I am looking for myself. I was little and our dog Gypsy stood taller than me. I wrapped my arms around her neck and smiled. We were in the back yard. We were not allowed in front where the traffic could leap off the street and kill us. My hair was bouncy after the curlers came out. Straight, flat bangs like a pasty sheet stuck to my forehead. A little girl in her bathrobe with her dog and fake curls. Except, like other little girls that can wash off the eyeshadow and comb out their hair, I really wished I was someone else, or at least not me.


Pulling up my socks one day and tying my bright yellow Keds, I saw my knobby knees. I saw my stupid bangs and grabbed my lunch as I ran outside. I was late for the bus. There were a bunch of other kids standing around in clothes I envied. If I had nicer clothes, I would feel better. If I had long, heavy curls like my neighbor, I would be happy. If I could just stay home and sleep in the sun with the dog, I would be so happy.


Running through the woods with Lily and Hershey I stagger along uneven paths through the snow that has in some places softened, and in other places remained firm where my repeated footsteps have packed it down.


I am a big girl now and the fury tingles in my fingers and shoots a hot spark of anxiety across my chest. I want to break things, just for relief.


I remember sitting in the cafeteria as a kid. Big trouble. We were not allowed to talk, even with our eyes, the teacher warned. The lunch ladies with pointed boobs and big bellies waddled around the room on stick legs. Their shirts were stained and they held plastic knives to help us cut our warmed up patties and burger buns that landed on our trays as we went through a fluorescent line and ladies with plastic bubble hair and sanitary gloves dished up food. We were not allowed to talk with our eyes or handle plastic knives.


A few years later lunch lady So N So had won the lottery, according to rumor. I remember thinking that it must be reassuring to have lots of money. Cash. I could stop dragging myself from bed to get to school where I wished everyone would stop looking at me, stop trying to talk to me, and just leave me alone.


Walking into work this week someone asked, how are the dogs? I just wanted to hide and close a door where I would no longer hear women in the next room complaining: there is dried mustard on the counter in the kitchen. Can you believe that? And there are paper towels right there…


A few days later the pasty white Formica was perfectly clean. Above it was a note. See the nice clean counters! Let's try to keep them this way. No mustard!
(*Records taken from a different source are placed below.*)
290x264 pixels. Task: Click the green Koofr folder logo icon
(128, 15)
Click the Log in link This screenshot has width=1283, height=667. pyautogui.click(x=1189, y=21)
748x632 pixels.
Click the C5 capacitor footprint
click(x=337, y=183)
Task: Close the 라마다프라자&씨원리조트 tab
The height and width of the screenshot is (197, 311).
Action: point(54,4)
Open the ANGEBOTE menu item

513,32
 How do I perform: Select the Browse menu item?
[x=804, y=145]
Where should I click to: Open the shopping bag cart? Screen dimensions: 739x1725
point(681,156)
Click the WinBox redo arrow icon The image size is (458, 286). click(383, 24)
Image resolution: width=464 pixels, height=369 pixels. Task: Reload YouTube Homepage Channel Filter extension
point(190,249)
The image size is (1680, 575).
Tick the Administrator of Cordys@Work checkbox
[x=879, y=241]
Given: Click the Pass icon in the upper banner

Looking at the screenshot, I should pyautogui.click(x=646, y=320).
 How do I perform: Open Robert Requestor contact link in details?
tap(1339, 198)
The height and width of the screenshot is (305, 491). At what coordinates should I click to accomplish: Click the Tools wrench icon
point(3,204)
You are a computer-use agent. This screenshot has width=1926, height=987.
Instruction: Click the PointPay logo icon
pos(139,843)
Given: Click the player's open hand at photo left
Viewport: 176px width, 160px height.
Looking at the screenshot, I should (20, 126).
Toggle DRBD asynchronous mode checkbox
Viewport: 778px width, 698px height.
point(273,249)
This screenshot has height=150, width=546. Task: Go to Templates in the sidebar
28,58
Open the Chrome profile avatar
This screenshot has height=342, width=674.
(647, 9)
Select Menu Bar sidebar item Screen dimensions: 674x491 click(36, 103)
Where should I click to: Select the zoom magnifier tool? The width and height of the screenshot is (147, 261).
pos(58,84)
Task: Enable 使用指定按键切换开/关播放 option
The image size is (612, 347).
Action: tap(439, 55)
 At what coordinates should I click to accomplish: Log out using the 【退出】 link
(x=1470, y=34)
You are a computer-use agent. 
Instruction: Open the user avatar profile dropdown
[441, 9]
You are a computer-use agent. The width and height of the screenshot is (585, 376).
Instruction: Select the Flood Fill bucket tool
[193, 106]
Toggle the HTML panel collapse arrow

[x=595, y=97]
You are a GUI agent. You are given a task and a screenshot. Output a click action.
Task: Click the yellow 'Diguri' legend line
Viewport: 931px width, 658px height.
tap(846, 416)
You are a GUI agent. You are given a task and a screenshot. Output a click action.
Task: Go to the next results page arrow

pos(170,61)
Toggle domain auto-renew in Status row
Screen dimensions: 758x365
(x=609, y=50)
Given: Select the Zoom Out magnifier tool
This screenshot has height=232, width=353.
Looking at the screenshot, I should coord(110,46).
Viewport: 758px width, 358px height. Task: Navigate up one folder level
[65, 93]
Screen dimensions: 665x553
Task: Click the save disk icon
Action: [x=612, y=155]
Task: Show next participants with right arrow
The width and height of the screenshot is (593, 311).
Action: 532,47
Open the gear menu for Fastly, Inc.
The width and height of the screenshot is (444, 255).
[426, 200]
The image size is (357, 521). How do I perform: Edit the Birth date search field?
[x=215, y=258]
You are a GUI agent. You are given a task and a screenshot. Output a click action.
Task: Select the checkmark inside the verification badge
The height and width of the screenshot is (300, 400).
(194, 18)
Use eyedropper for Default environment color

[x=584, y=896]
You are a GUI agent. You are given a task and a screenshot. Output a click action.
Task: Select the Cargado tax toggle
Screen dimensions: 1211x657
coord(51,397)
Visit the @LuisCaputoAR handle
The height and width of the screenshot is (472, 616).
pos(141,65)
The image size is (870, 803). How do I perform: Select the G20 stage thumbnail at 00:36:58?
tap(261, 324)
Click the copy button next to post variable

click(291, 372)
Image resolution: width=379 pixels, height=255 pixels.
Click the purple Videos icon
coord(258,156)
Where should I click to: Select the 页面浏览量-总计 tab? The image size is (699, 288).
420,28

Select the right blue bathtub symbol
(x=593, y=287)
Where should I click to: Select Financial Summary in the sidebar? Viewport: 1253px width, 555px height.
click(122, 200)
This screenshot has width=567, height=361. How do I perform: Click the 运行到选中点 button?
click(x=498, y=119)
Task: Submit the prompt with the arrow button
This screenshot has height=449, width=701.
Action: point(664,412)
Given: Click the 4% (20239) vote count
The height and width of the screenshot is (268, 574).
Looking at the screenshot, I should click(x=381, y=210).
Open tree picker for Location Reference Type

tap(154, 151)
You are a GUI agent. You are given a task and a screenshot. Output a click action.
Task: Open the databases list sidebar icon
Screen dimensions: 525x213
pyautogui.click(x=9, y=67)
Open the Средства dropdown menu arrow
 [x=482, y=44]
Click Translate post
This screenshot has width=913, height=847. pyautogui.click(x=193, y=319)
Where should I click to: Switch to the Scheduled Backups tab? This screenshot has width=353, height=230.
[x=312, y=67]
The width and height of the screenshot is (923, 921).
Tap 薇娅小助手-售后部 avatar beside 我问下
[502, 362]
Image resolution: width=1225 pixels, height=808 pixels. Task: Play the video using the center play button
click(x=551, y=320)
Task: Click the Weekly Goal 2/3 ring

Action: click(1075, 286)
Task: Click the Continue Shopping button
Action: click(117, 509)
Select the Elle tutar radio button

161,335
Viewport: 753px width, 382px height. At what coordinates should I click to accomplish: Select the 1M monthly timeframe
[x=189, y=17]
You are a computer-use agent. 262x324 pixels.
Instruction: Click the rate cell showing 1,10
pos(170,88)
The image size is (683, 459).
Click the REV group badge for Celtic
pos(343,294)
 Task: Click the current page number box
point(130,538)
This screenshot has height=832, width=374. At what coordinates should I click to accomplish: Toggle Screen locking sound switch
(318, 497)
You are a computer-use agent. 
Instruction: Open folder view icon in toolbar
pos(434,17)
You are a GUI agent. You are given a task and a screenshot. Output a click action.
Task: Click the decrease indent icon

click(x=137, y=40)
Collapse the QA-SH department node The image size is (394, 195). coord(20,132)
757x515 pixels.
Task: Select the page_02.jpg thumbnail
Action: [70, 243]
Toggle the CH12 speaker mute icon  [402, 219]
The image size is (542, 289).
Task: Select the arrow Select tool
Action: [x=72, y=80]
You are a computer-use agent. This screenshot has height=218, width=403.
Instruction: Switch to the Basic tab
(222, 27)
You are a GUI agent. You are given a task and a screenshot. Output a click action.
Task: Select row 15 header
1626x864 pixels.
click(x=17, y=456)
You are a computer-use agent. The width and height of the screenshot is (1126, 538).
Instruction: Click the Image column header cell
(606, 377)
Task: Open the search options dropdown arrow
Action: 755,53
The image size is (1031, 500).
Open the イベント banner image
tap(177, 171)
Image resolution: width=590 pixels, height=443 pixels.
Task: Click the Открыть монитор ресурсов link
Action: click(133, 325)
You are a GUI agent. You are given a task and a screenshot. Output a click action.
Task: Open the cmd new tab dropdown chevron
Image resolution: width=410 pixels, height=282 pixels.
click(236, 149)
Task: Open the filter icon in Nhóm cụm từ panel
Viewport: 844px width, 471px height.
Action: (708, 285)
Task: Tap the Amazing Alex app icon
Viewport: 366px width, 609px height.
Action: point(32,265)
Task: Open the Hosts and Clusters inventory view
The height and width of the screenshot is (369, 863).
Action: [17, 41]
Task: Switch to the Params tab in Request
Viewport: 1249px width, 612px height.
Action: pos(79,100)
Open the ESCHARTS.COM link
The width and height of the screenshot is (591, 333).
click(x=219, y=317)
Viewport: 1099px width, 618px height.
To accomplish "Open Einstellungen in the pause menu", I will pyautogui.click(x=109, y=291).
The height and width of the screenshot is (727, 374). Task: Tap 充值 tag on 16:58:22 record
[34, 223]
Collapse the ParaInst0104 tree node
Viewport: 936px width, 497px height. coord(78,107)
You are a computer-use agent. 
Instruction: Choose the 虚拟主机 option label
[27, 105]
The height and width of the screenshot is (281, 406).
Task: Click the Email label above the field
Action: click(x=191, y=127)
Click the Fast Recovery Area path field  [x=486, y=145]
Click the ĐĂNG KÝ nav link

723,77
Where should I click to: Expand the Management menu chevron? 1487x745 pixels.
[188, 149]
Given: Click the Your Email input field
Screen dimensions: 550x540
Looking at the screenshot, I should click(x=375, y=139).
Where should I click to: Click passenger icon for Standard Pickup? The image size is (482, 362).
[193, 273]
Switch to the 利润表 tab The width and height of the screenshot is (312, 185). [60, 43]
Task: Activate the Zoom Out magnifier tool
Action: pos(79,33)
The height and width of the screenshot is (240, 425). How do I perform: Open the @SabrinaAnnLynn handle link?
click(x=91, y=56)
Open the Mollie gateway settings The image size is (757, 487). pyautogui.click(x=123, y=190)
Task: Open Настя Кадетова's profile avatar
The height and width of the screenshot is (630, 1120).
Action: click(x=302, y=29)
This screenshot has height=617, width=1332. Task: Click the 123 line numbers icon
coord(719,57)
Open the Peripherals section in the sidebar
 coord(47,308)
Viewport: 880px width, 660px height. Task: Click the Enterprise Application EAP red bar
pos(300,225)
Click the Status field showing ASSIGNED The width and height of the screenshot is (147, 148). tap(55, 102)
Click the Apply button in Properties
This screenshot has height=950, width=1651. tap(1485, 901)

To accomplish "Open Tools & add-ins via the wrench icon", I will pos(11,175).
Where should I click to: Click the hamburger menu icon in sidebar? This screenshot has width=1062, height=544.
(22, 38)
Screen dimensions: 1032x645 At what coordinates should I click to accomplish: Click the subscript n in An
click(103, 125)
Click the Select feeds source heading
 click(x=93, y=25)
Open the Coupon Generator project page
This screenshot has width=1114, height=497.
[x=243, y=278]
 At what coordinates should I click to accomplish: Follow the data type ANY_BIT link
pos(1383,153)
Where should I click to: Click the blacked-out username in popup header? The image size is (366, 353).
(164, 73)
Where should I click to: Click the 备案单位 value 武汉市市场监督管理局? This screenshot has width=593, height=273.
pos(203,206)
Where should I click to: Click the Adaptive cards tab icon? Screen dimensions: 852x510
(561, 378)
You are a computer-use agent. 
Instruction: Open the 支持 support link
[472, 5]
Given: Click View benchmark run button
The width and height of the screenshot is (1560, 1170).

Well, something like that.


It's the cabinet graffiti that pops up every time someone is distracted enough from their life to rant about mustard. Jesus. Shut up. And please, do not talk to me.


I really think that I have once again become cranky enough that if people are decent, I believe it's a mask. Thank God for Lily.


My friend Ed H. died this morning, around the time I woke up with a head full of pressure and mucus. He does not know he has died. He fell in December and the injuries and coma finally took him away.